2. **Exploit** (otherwise): weighted random among proven arms with
`P(route) ∝ tps^alpha`, `alpha` default 1.0 — a 1.5×-faster route gets 1.5× the
traffic. `alpha` is a config knob: >1 shifts toward winner-takes-most as the network
matures, without redesign. (Proportional split is not throughput-optimal in queueing
terms, but it keeps every arm warm with fresh samples; tune alpha up when traffic
justifies it.)
Pinned routes (`"route": [...]` in the request body) bypass the bandit but still record
samples.
### Configuration
| CLI flag | env var | default |
|---|---|---|
| `--route-explore-share` | `MESHNET_ROUTE_EXPLORE_SHARE` | 0.3 |
| `--route-weight-alpha` | `MESHNET_ROUTE_WEIGHT_ALPHA` | 1.0 |
| `--route-stats-half-life` | `MESHNET_ROUTE_STATS_HALF_LIFE` | 600 |
| — | `MESHNET_ROUTE_MIN_SAMPLE_TOKENS` | 8 |
High explore share now (development, few requests); drop toward 0.050.1 once real
traffic provides passive coverage.
### Visibility
- **`GET /v1/routing`** (optionally `?model=`): per model — topology epoch and the full
candidate table: hops, learned tps, **coefficient** (tps ÷ best proven route's tps),
**expected traffic share**, sample count, decayed weight, status
(proven / unsampled / stale / decayed).
- **Dashboard → Overview → "Routing (learned)"**: renders that table live (4 s poll),
with the active config in the header line.
- **Console/`proxy route selected`** events now include the routing decision
(`{"mode": "scout"|"exploit"|"pinned"|"greedy-fallback", "signature": …}`), so the Call
wall history shows which arm served each request.
## Storage considerations
Stats are **in-memory per tracker** for alpha: they are cheap to relearn (a few requests
per route), and gossiping them would import ADR-0019's consistency questions for data
that is intentionally ephemeral.
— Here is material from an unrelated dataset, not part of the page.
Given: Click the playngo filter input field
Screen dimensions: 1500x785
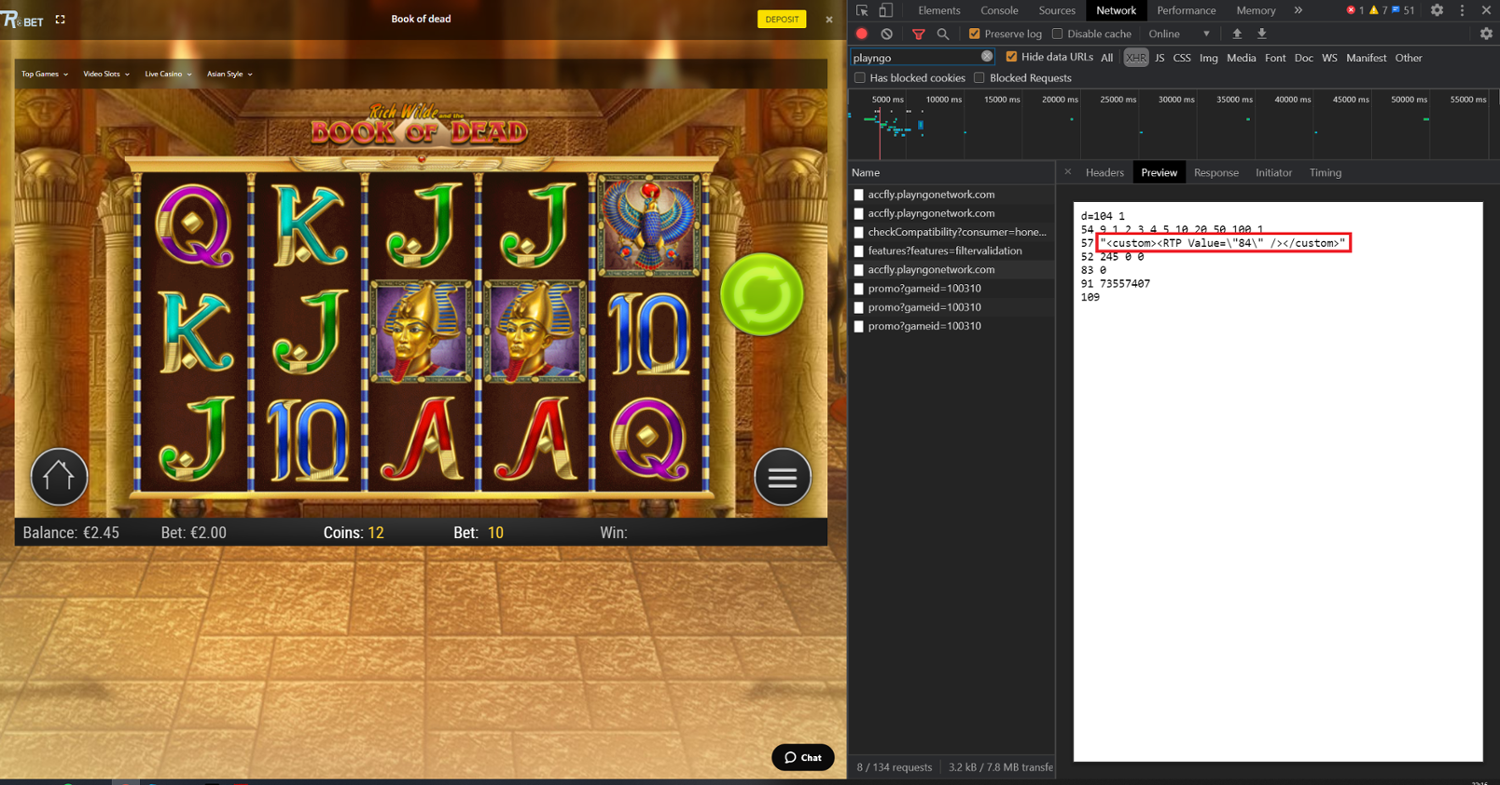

If multi-tracker route learning is needed later, ship
route samples over the existing stats gossip and merge EWMAs by decayed weight — the
store's (value, mass, timestamp) representation merges cleanly.
## Consequences
- The GPU(021)+CPU(039) topology now works: both routes get measured, the coefficient
is visible on the dashboard, and traffic shifts to whichever is actually faster.
- Routing is no longer deterministic once samples exist. Tests needing determinism seed
`server.route_rng` or rely on the cold-start deterministic path.
- The billing-relevant fix: heads are always part of the planned route, so per-hop
`start_layer` and work-unit spans are consistent.
## Verification
`tests/test_dynamic_routing.py` (11 tests): EWMA/decay/epoch semantics, near-empty sample
rejection, traffic split ≈ tps ratio at alpha=1 (0.6/0.4 over 4000 seeded draws), scout
rate ≈ explore share, mixed-topology enumeration (both routes, hybrid prior = bottleneck),
head-is-route-head regression with `start_layer=22` on the hybrid route, and `/v1/routing`
table shape. Live: start both nodes, run several chats, open the dashboard "Routing
(learned)" panel and watch coefficients converge.